Today is the second Friday of Lent, which means, for all good Catholics out there over the age of 12, you are not allowed to eat meat. Of course, pregnant women (like me!) have special dispensations from the Catholic Church and are exempt from this rule. All the same, I think it’s a silly rule.
Lent is supposed to be a time of sacrifice. Sure, it could mean giving up something like chocolate until Easter (which is probably why chocolate bunnies are so popular in Easter baskets) or alcohol (as our friend Chris has tried to do every year) – and these are, indeed, indulgences. But along those lines, it seems contradictory that on Fridays we, as Catholics, are almost encouraged to indulge ourselves by ordering shrimp and lobster from fancy restaurants (because, of course, most people think it’s too difficult to make at home).
I’ve never followed the no-meat-on-Lenten-Fridays rule. (I had another kind of special dispensation growing up – I was allergic to seafood.) And as I got older and learned more about the faith in which I was raised, I realized that while this rule began with the best intentions, in today’s social and economic climate it is extremely misunderstood and outdated.
Until the late 19th and early 20th centuries, seafood was inexpensive and relegated to the poorer classes. Keep in mind that as recently as the turn of the 20th century, Bostonian dock workers went on strike because they were constantly being fed lobster. Meat, on the other hand, was considered a luxury and generally reserved for upper class consumption or to be served at parties – it required killing the whole animal, which was considered rather costly back in the day. Chickens and other fowl were the exception – for those living further inland without access to the ocean, this was their primary source of protein.
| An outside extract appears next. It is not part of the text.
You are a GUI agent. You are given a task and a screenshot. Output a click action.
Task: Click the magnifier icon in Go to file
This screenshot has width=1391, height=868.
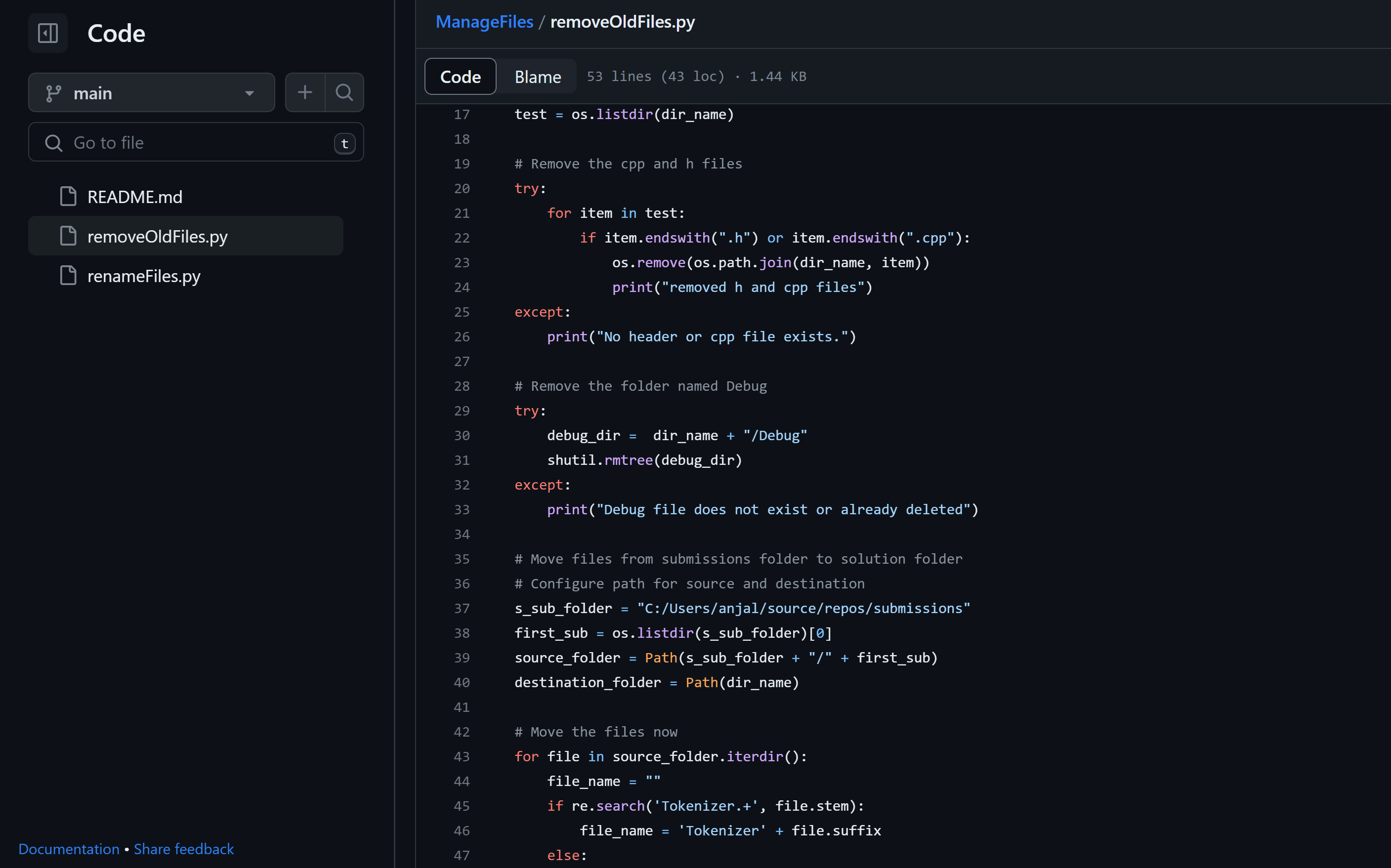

So, the rationale behind the no-meat-on-Lenten-Fridays rule was simple: eat the food that is readily available to you; don’t go in search of a celebration. I think a more appropriate rule for today’s Catholics would be, “No eating out on Fridays,” because that would be an actual sacrifice for some. Could you imagine starting your Lenten Friday without that coffee from Dunkin Donuts? What about having to brown bag your lunch and making your own dinner at home? That is more in keeping with the spirit of the Lenten season than the No Meat rule. Moreover, in my household, shrimp, lobster, and tuna are treats because of their costs, so chicken would be the more appropriate thing to eat if we were truly making a sacrifice.
Of course, I have a funny feeling the restaurant industry wouldn’t exactly agree with my suggestion. After all, places like Red Lobster and McCormick & Schmick’s make a killing on Fridays during Lent.